Beware What You Wish For
My biggest takeaway from the Federal Reserve Chairman’s speech at last week’s Jackson Hole Symposium is that the Fed will start lowering policy interest rates at next month’s FOMC meeting: (Author highlighted important sentences from Jerome Powell’s speech)
The time has come for policy to adjust. The direction of travel is clear, and the timing and pace of rate cuts will depend on incoming data, the evolving outlook, and the balance of risks.
While the pace of rate cuts is still uncertain, investors have priced in 100bps of rate cuts into the end of 2024 (Figure 13).
However, before investors rejoice, readers are reminded that policy rate cuts may not be something to celebrate. The main concern for the Fed appears to have shifted from inflation to the labor market:
Overall, the economy continues to grow at a solid pace. But the inflation and labor market data show an evolving situation. The upside risks to inflation have diminished. And the downside risks to employment have increased. As we highlighted in our last FOMC statement, we are attentive to the risks to both sides of our dual mandate.
Historically, the Fed cuts policy rates just before, or during recessions, and this time may be no different (Figure 14).

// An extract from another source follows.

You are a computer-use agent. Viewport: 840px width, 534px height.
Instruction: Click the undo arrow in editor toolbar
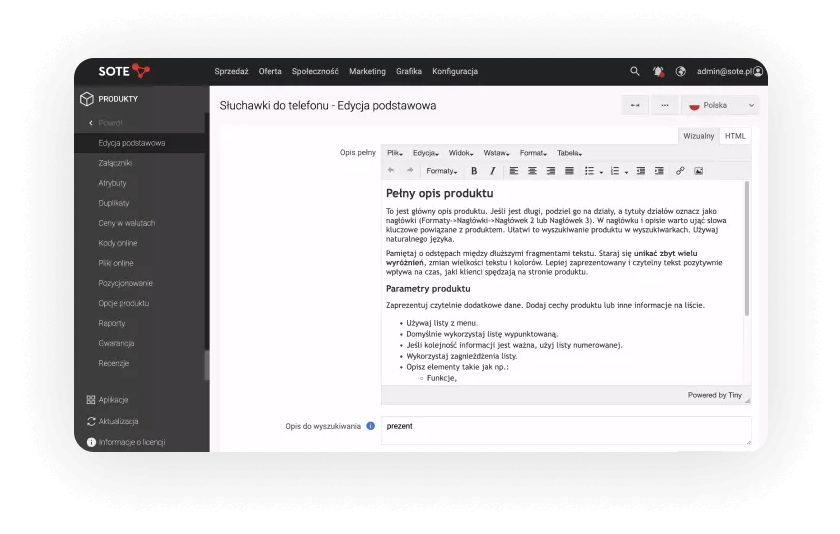coord(392,171)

AAA CLOs May Be A Safe Place To Park Capital
In fact, as I have written in previous articles, a rapidly deteriorating labor market suggests an economic slowdown is already upon us as the July Employment report triggered the infamous ‘Sahm Rule recession indicator (the Sahm Rule indicator says that a recession has started when the three-month moving average of the unemployment rate rises by half a percentage point from the cycle low).
While a recession will only look apparent after the fact, I recommend investors heed the warning from the Sahm Rule and look for ways to high-grade their investment portfolios with AAA-rated CLOs while we wait for better equity valuations and credit investment opportunities.
Conclusion
The BlackRock AAA CLO ETF gives investors exposure to floating-rate AAA-rated CLO securities. Historically, AAA-rated CLOs have experienced very strong credit performance through multiple economic cycles.

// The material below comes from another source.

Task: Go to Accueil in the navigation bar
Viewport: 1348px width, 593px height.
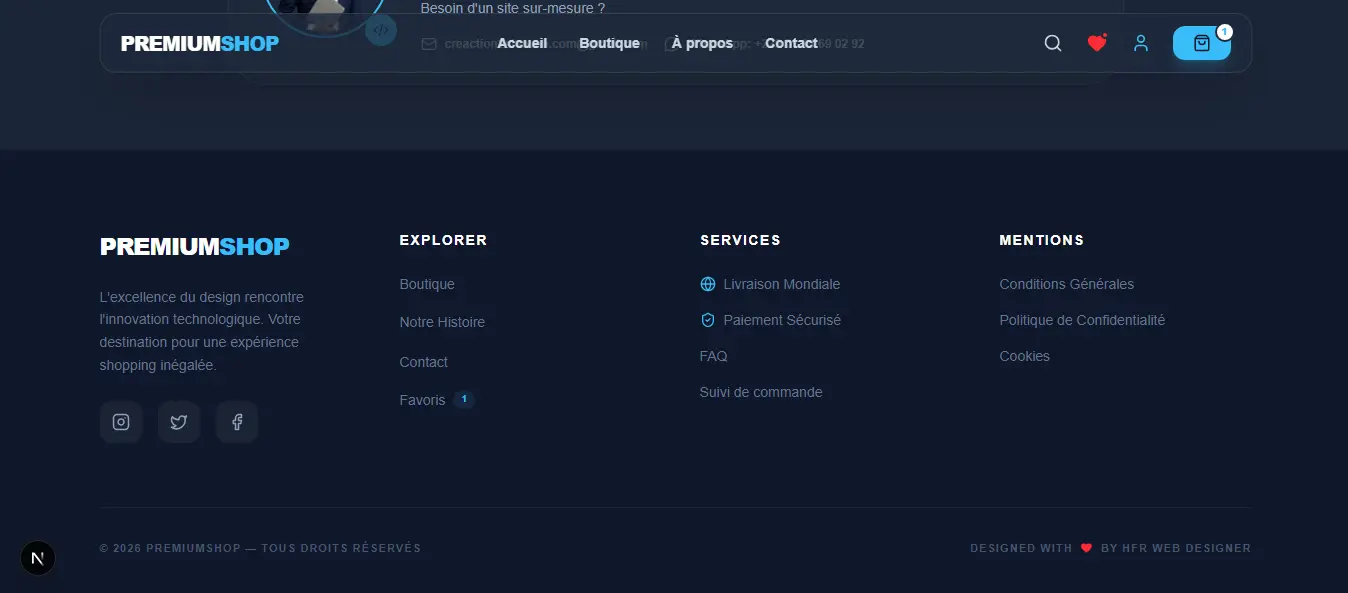Action: point(522,43)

With the Fed ready to start cutting policy interest rates in order to protect the labor market, I believe investors should be attentive to the rising slowdown risks. With the Sahm Rule recently triggered, an economic slowdown is happening and investors should look to high-grade their portfolios.
The CLOA ETF is a viable alternative to the JAAA ETF that I have recommended in the past. However, the only caveat is that CLOA’s relatively small size means it may be less liquid. I rate CLOA a buy.